**TASK DESCRIPTION:**
What you return must be every line below that includes the word "México".

**RECORDS FOR THE EXERCISE:**

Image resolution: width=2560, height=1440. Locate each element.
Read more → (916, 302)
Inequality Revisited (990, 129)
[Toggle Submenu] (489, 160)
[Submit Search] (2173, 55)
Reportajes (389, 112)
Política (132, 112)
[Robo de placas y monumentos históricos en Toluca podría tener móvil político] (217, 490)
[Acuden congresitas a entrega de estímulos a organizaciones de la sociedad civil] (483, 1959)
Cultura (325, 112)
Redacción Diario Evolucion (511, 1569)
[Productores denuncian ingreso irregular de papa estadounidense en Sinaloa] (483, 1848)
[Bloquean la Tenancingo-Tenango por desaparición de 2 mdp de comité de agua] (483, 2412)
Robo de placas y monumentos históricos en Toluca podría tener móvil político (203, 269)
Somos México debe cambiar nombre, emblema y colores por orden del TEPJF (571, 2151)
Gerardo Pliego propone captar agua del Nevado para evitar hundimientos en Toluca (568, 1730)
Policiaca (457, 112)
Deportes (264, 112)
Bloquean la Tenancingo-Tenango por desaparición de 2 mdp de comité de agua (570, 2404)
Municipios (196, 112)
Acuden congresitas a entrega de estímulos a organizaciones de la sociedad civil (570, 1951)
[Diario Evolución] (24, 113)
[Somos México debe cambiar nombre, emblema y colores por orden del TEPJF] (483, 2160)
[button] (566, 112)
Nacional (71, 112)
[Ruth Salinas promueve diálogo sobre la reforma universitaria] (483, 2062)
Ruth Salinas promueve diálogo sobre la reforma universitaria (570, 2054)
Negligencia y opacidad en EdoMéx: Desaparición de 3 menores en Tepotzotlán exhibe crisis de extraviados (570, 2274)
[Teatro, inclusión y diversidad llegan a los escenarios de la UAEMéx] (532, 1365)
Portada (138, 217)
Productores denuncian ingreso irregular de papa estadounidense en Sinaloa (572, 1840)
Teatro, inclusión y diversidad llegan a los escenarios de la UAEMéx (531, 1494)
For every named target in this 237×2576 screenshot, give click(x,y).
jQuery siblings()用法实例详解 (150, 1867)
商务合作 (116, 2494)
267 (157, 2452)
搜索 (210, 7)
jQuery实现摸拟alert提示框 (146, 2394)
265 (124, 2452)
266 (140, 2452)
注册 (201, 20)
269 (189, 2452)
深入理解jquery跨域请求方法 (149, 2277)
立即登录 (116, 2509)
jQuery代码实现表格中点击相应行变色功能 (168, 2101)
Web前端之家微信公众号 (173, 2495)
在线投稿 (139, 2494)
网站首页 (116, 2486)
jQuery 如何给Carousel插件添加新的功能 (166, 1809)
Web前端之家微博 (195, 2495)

**EXPECTED OUTPUT:**
Somos México debe cambiar nombre, emblema y colores por orden del TEPJF (571, 2151)
[Somos México debe cambiar nombre, emblema y colores por orden del TEPJF] (483, 2160)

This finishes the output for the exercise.